- Activity: Pull each line with the string "height" from the entries.

- Input material:
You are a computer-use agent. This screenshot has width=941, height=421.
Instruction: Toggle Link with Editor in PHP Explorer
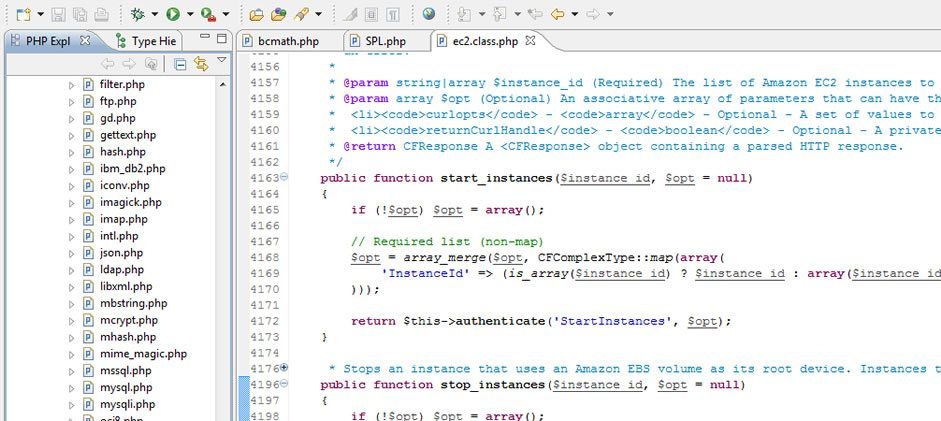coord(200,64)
==
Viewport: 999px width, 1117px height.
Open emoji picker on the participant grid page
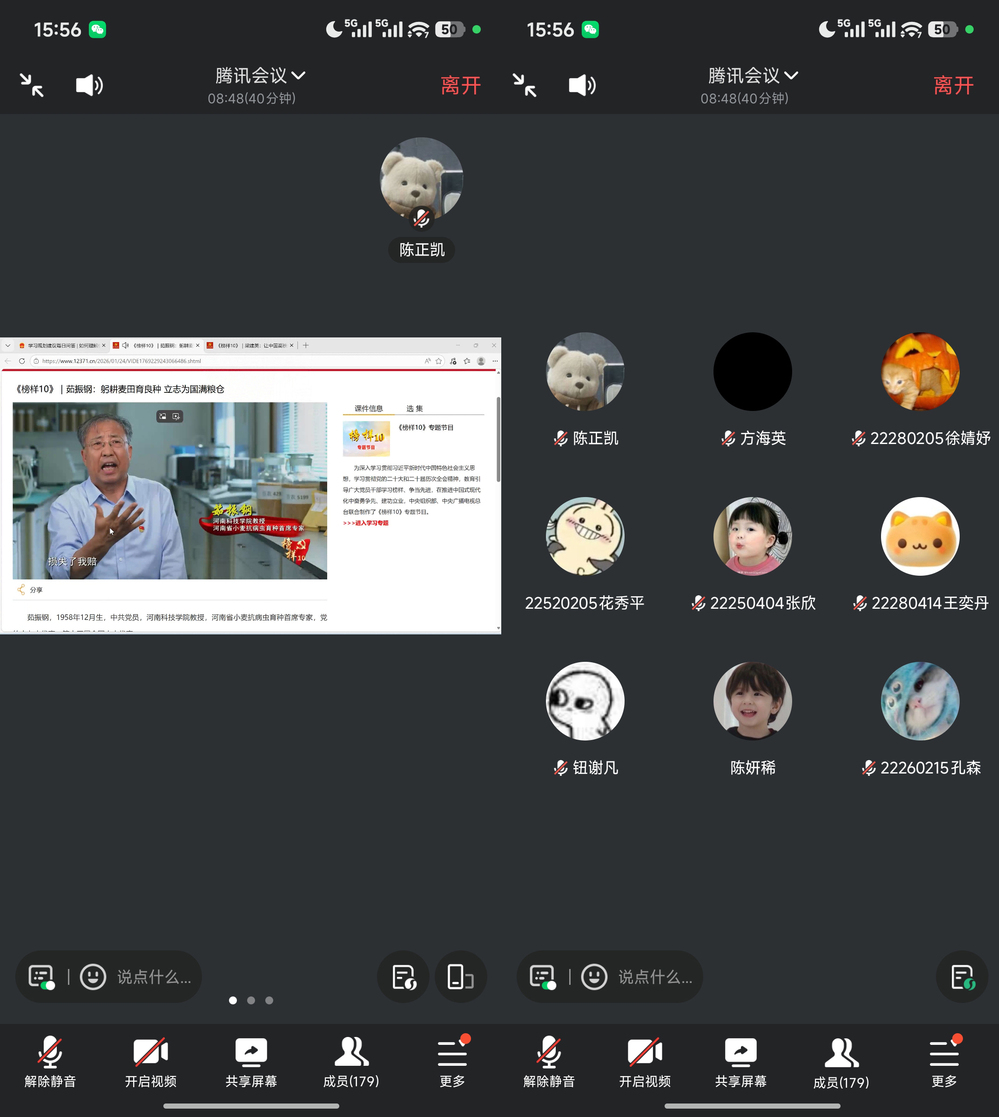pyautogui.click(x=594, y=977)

- Solution for this problem:
You are a computer-use agent. This screenshot has width=941, height=421.
Viewport: 999px width, 1117px height.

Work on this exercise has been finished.